由图5可知,SPI、SLP、11S和7S球蛋白对ABTS阳离子自由基、DPPH自由基、羟自由基和铁离子都有一定的清除能力和还原力;自由基清除率和铁还原能力对蛋白质量浓度有依赖性,都随着蛋白质量浓度的增大而增大;在同一浓度条件下,SLP的自由基清除能力和铁还原力均优于SPI、11S和7S球蛋白的抗氧化效果,这与SLP的特殊氨基酸构成和富含磷脂有着密切关联。

图5 大豆蛋白对ABTS阳离子自由基（A）、DPPH自由基（B）、羟自由基（C）的清除效果和铁还原能力（D）Fig. 5 Scavenging effects of soy proteins on ABTS cation radical(A), DPPH radical (B), hydroxyl radical (C) and their ferric reducing antioxidant power (D)

由图5A可知,在低蛋白质量浓度条件下(2 mg/mL),SLP和11S球蛋白的ABTS阳离子自由基清除率(51.90%和49.66%)显著高于SPI和7S自由基清除效果(11.55%和15.71%),且基本上SLP和11S球蛋白的ABTS阳离子自由基清除能力相当。研究表明功能性氨基酸中对ABTS阳离子自由基具有清除效果的半胱氨酸、酪氨酸和色氨酸,抗氧化能力分别为6 600.57、186.29、173.96 mmol/kg,因而其主要作用的是半胱氨酸[34],由2.3节研究结果可知,SLP和11S球蛋白中半胱氨酸和酪氨酸含量最大。且Žilić等[35]研究表明,ABTS阳离子自由基清除能力与二硫键含量成正比,本研究表明,SLP和11S球蛋白中二硫键含量最大,因而SLP和11S球蛋白具有较高的ABTS阳离子自由基清除能力;而7S球蛋白中半胱氨酸、酪氨酸和二硫键含量最小,这可能导致其ABTS阳离子自由基清除能力最小。本实验研究结果推断ABTS阳离子自由基清除率与二硫键含量呈显著正相关(R=0.905,P＜0.05)。而研究发现ABTS阳离子自由基测试适用于疏水性抗氧化剂,也适用于亲水性抗氧化剂,因而样品表面疏水性对ABTS阳离子自由基清除率无线性关系。

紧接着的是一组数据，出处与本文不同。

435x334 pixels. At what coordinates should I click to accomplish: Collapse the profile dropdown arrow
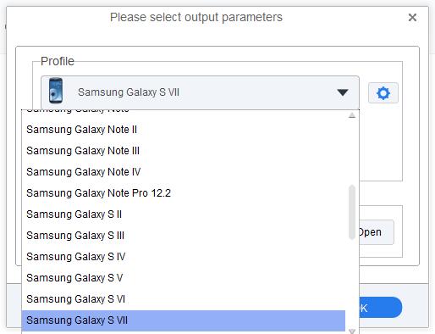coord(343,92)
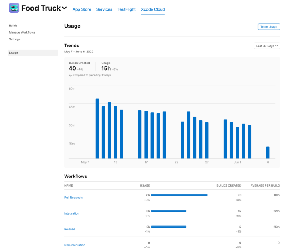Open the Integration workflow link
Image resolution: width=289 pixels, height=250 pixels.
(x=71, y=213)
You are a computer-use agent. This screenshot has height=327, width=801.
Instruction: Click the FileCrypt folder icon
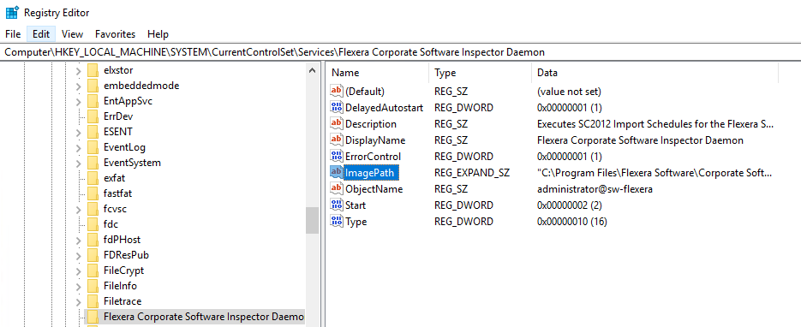[93, 271]
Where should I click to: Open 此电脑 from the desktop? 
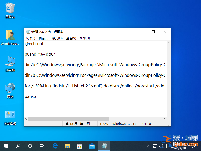[10, 64]
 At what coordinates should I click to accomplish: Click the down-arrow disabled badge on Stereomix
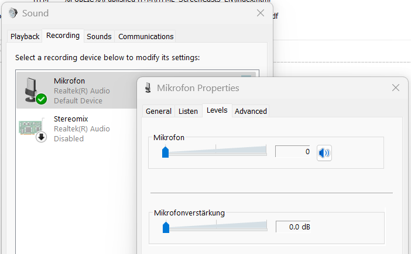[41, 137]
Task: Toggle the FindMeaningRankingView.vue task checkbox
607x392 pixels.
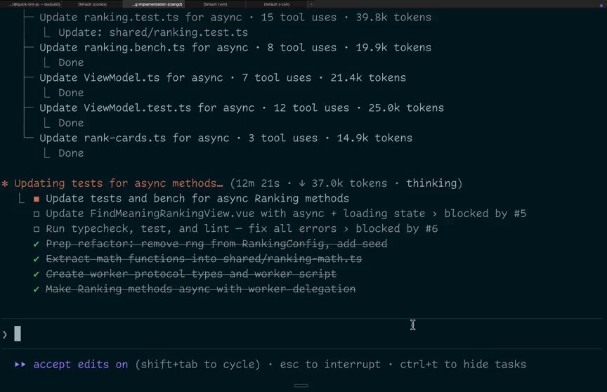Action: point(37,214)
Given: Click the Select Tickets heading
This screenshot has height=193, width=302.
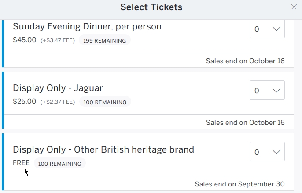Looking at the screenshot, I should pyautogui.click(x=151, y=7).
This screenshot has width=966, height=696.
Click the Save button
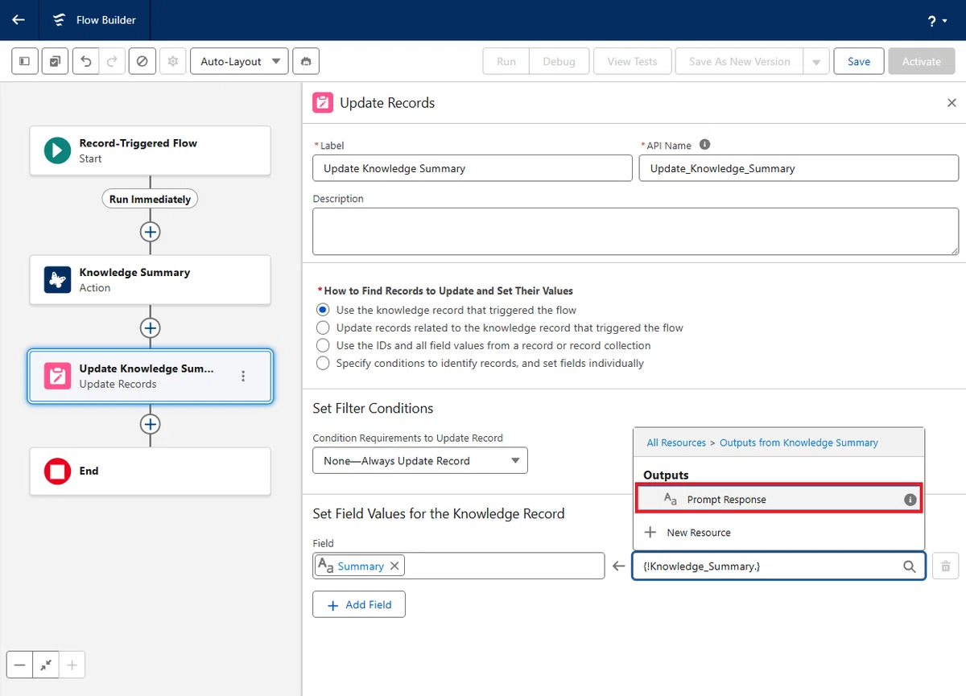click(859, 61)

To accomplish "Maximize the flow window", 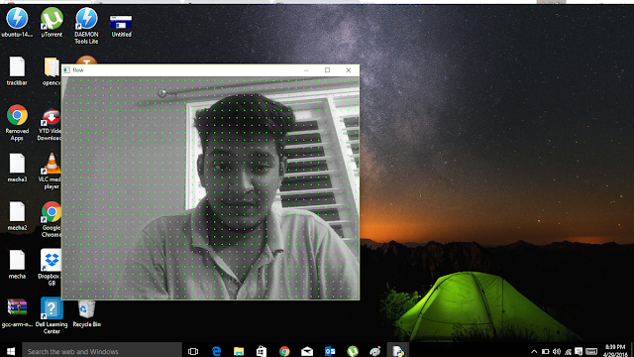I will (x=327, y=70).
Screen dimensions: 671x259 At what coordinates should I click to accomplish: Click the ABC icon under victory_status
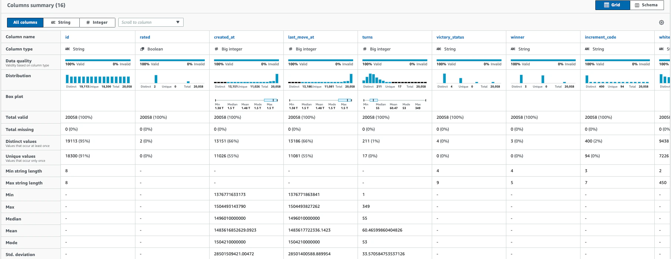coord(439,49)
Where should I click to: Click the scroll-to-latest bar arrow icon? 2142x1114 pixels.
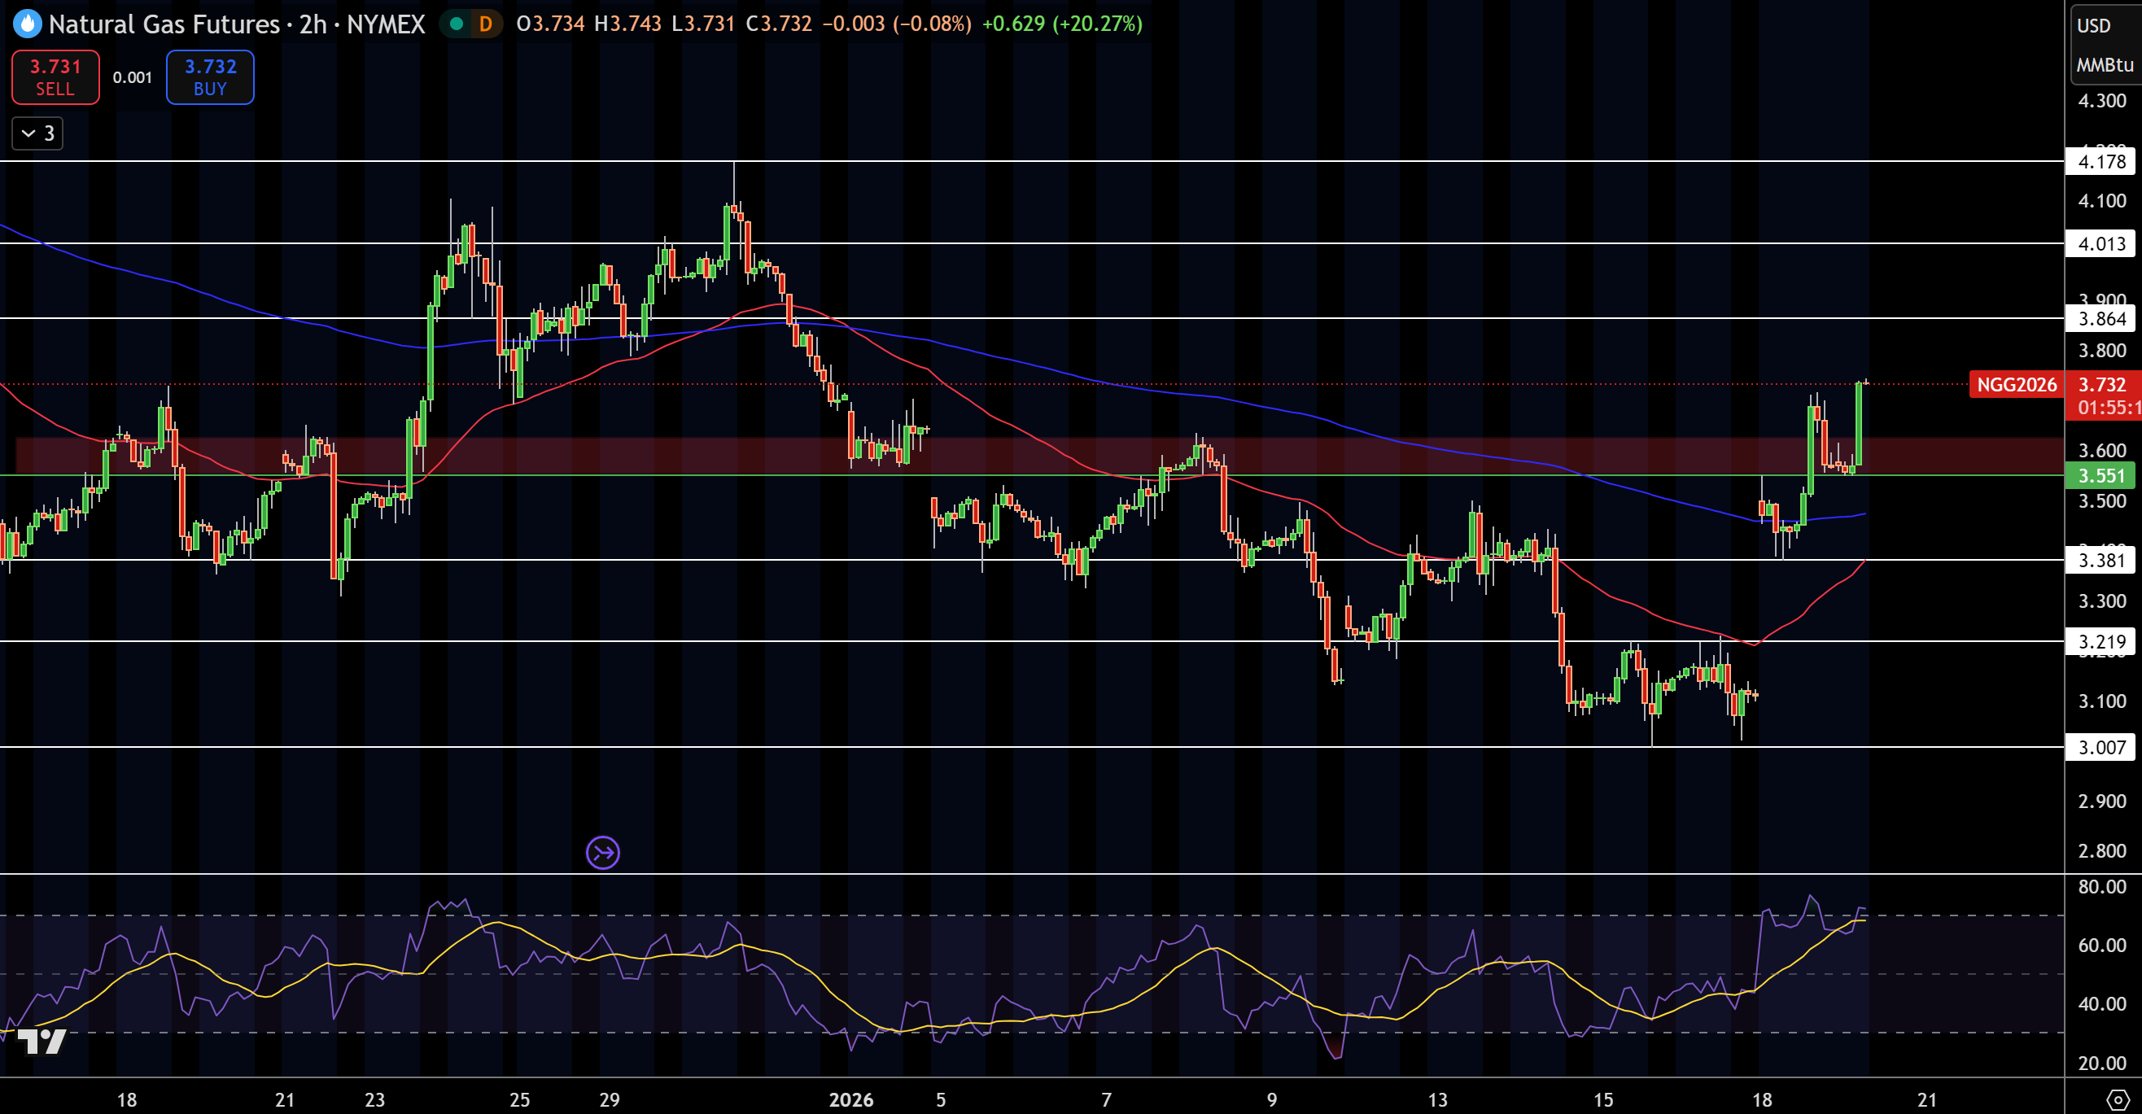pos(603,852)
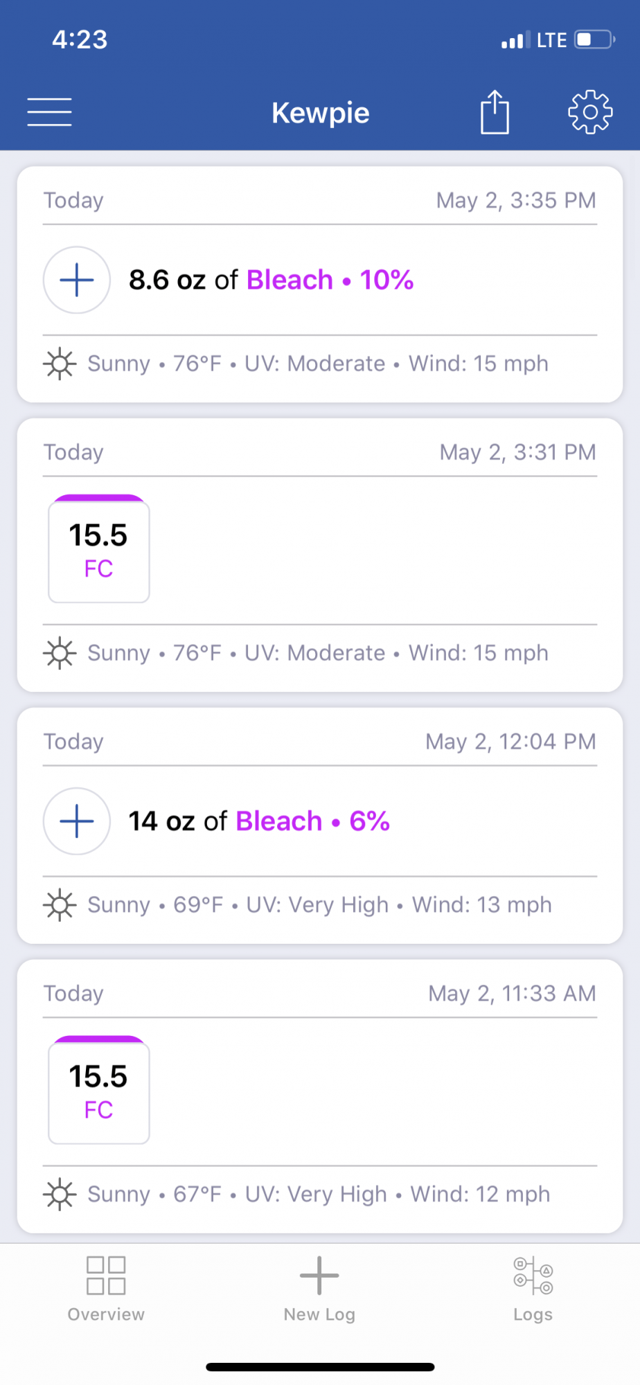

DPPH自由基具有优异的稳定性,能接受质子和电子形成稳定的分子结构,因而DPPH自由基清除测试应用最高的体外抗氧化实验[36]。由图5B可知,在低质量浓度蛋白条件下(2 mg/mL),SLP和SPI的DPPH自由基清除能力(64.88%和60.52%)显著优于11S和7S球蛋白的自由基清除能力(52.58%和50.01%);随着蛋白质量浓度的增大DPPH自由基清除率逐渐趋于平稳。使用改良的DPPH自由基测试方法,既保证疏水性的DPPH能充分溶解,又避免了传统方法(只有甲醇或乙醇)造成蛋白变性或不溶。本实验中DPPH自由基清除率效果最佳的是SLP,可能是因为加入有机溶剂后促进了SLP中磷脂成分的溶解。由2.4节可知SLP种不饱和脂肪酸占总脂的66.55%,从而增加了DPPH自由基清除的能力;而SPI中也含有微量脂质成分,与11S和7S球蛋白相比,DPPH自由基清除能力有所增大。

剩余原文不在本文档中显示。